CrappyNet - Simulate a crappy network
a development tool for those who give a crap about software quality
version 0.003 (download the latest code from github)

CrappyNet is a development and QA tool for helping teams create products that work well in the real world (not just the idealized world simulated in a programmer’s development environment).

Overview:

“The hardest part about fixing a problem is reproducing the problem.”
- Countless Quality-Concerned Developers

CrappyNet is guided by the “hurt-fast” philosophy, as such, it attempts to quickly bring to light problems early in the development cycle, when they’re easy to fix, rather that late in the process when fixing such problems is costly (in scheduling, money, or reputation). “A little bit of hurt now saves a whole lotta hurt later.”

The problem CrappyNet solves

The problem CrappyNet solves typically goes something like this:

A team is creating an application that consists of a client interacting with a web-based (probably RESTful) server. The team creates a clever client/server API, then implement and test on their development environment. Everything works excellent, the experience is smooth and fast and all tests pass, then (in what they don’t know yet is a worse-case scenario) the product ships. Soon reports start coming back from some small but significant portion of real-world users that the application performs terribly and it crashes, sometimes crashing so bad that the data is corrupt and the application will no longer run at all. These reports are the worst because there’s not much clue as to what is going on, and in the office no one is ever able to reproduce the problem, or if the problem does happen it is so infrequent and rare that there’s no reasonable way to fix it or even know if it’s fixed.

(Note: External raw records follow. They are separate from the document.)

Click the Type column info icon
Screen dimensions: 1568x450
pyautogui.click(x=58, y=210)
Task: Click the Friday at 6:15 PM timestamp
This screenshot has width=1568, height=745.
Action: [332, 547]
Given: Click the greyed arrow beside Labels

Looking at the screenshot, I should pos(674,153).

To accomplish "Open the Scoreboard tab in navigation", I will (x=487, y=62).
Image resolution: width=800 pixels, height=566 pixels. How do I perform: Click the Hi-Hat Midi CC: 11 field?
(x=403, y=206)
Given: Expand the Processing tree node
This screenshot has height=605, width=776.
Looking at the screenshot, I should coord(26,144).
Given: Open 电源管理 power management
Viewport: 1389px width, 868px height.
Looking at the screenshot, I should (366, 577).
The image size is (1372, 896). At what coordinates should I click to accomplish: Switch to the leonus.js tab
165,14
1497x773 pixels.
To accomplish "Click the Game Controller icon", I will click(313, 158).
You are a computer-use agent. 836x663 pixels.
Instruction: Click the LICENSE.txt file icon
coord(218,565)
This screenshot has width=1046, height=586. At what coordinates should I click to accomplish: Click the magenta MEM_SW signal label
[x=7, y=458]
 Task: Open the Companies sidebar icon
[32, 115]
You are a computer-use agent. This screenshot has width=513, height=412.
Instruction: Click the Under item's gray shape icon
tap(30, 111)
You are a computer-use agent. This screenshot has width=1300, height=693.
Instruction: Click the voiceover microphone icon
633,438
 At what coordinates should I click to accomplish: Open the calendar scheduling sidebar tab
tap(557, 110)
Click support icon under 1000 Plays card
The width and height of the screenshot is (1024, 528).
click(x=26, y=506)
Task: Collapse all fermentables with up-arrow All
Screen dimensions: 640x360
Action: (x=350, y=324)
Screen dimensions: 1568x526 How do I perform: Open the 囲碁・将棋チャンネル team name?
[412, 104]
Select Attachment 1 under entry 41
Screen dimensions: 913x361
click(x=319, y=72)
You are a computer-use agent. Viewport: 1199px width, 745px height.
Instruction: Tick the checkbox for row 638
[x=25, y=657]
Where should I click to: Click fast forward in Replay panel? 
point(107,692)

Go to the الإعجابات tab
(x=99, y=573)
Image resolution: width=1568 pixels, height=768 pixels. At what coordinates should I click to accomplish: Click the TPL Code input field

Eventually someone in the office realizes that the problem arises because of real-world problems in the network. Out in the real world networks are slow, they drop packets, they deliver some packets faster than others, they have brief outages, they reroute. But the team has been developing and testing on a perfect office network and so never experienced these problems during development.

So they start a QA process of testing the application in real-world scenarios such as mobile phones walking the streets and driving the roads through tunnels and behind hills; laptops using the weak and overloaded wifis in hotel lobbies; and office computers where someone crawls under the desk plugging and unplugging the ethernet cables.

Lo and behold the team does start to see the kinds of problems reported by real-world users. But even with QA reporting the problems with some frequency, they are still hard to reproduce and so turnaround time is large and to make matters worse when a problem is infrequent and hard to reproduce it is difficult for QA to ever confirm with certainty that it has been fixed (only that it has been longer-than-usual since that particular problem has manifested itself).

Finally the team realizes the fundamental problem is this: They are basing their application around HTTP for all communications but forgot to consider early on that the HTTP protocol is unreliable (and always has been, it was designed that way). HTTP is built on TCP/IP, which is reliable, but HTTP, which consists of multiple individual TCP/IP packets, does not guarantee receipt or delivery. It was easy to forget about the unreliability of HTTP during development because the office network was so reliable that there were never delivery problems during development; HTTP worked perfectly in the idealized world of the office.

“You can fix a problem at step one for a dollar, or fix it at step ten for thirty dollars.”
- managment guru W. Edwards Deming (maybe)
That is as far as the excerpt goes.